Monday, September 10, 2007

*~*~* Tired of this all

For those of you who read that last post it's been deleted. People who read it and were mistaken it was about them I'm sorry it's not. Like I said it's only a handful of people. It's been a crazy past 3 days with working constantly and not even being able to think, so forgive me. so if you still think you need to talk to me do it.



"i'm letting you write your own story- so choose your words carefully."

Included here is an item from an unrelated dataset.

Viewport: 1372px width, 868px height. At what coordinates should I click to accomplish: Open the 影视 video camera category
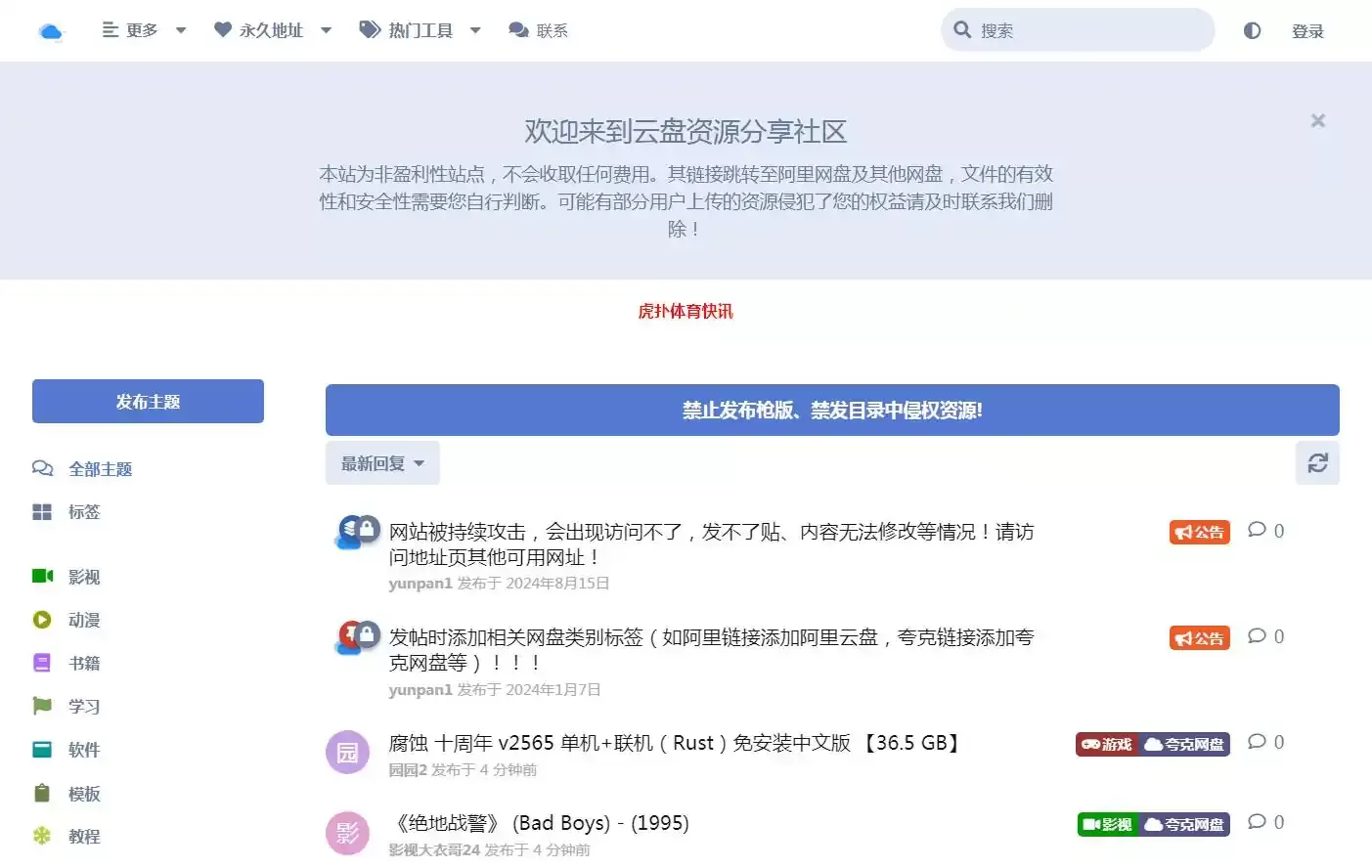43,577
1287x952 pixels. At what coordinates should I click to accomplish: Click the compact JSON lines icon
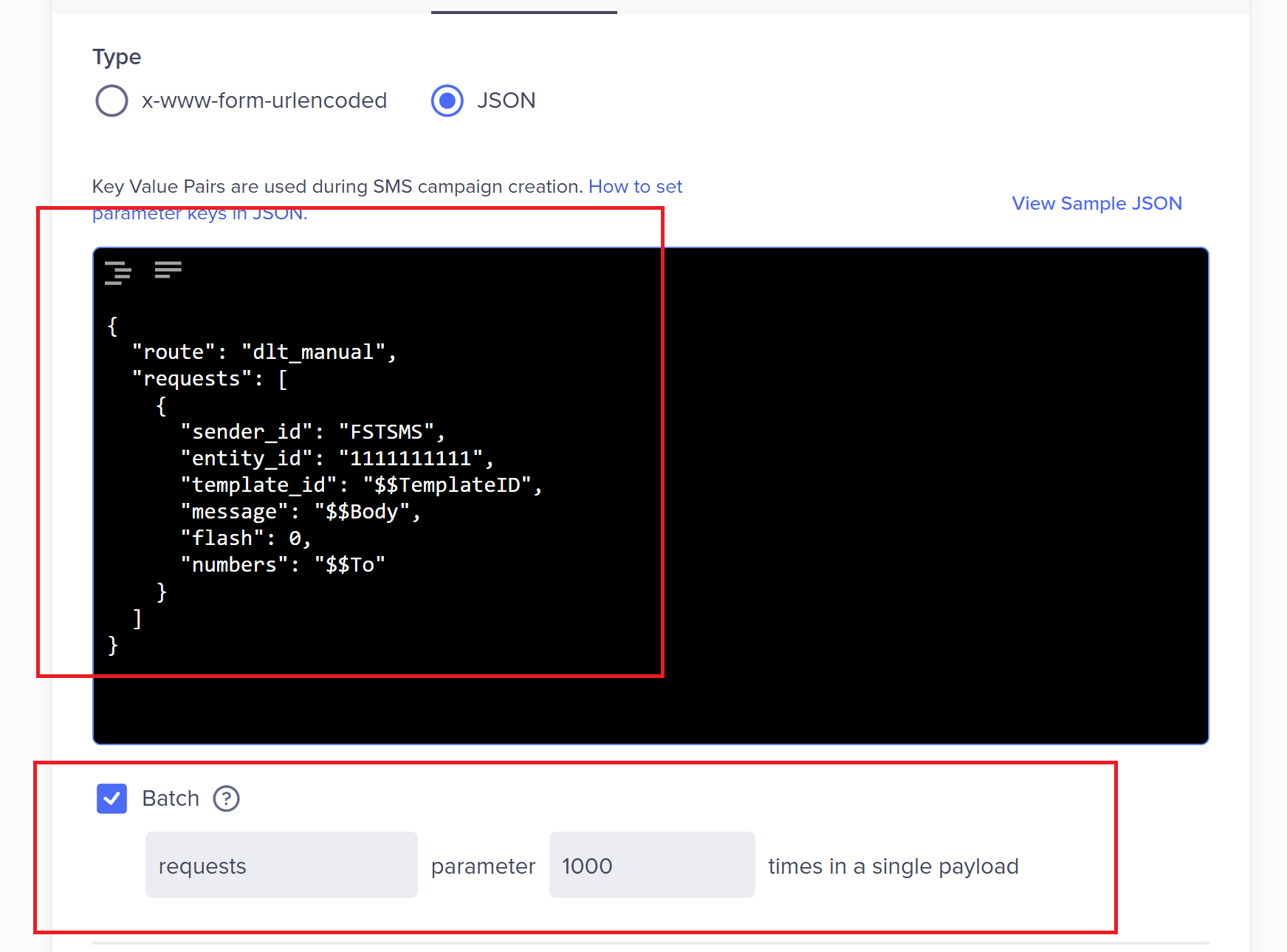pyautogui.click(x=168, y=270)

Monday, September 03, 2007

Is it too much??

Is it too much to ask for a friend to care about you? Not just care about you but care enough about you where they are digging deep into your life and wanting to know everything about you. Be it the scar on you arm, the pain you've dealt with, struggles and achievements you've made. I'm thinking that life is tough, and especially this point. Maybe I'm making it harder on myself than I have to. I need to let go and realize that some people aren't meant to be in my life just as much as I am not suppose to be in theirs. I've been feeling secondary to a lot of people I call "friends" and I hate it. I want to just get on my roof and scream because of the hurt that it causes. As much as I don't let it show how it things sometime affect me, they really do. I analyze everything and anything that is done. It usually ends up making me think that it's something that is wrong with me.

Sometimes a girl just needs her mom, I miss her. I miss the unconditional love that I always will have with Rick LaNay Ian and Jay, you can't find that on a store shelf or from some convenient store on a corner. It's not that easy. I was to see that tooth grin from a brother who thinks I'm the most amazing thing in the world. I want to get picked on for being stupid in decision by another one. I want to be able to make fun of my dad for being so dense when it comes to humor. I want to get in a car with my mom and just talk about anything and be free with no worries. It's to the point of where I am thinking of throwing away 3 years of hard work and transfer down to north carolina. I've tried it here for over a year and I'm to the point of throwing in the towel. I did my best but it's not enough sometimes, it seems to be one of those times.

I know I'll get through this, I always do but it sucks. I want to be able to make it through a day not wondering what I did wrong to be forgotten by friends who I have shown so much love to. It makes me feeling worthless and like there is something wrong with me.

Everyone wants to be loved.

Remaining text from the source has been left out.